▶ **Entries supplied**

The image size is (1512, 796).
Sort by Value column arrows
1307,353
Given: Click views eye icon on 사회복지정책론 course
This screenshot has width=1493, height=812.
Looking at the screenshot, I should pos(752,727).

▶ **What you should do**
Copy all records verbatim.

▶ **Reply to the exercise**
The image size is (1512, 796).
Sort by Value column arrows
1307,353
Given: Click views eye icon on 사회복지정책론 course
This screenshot has width=1493, height=812.
Looking at the screenshot, I should pos(752,727).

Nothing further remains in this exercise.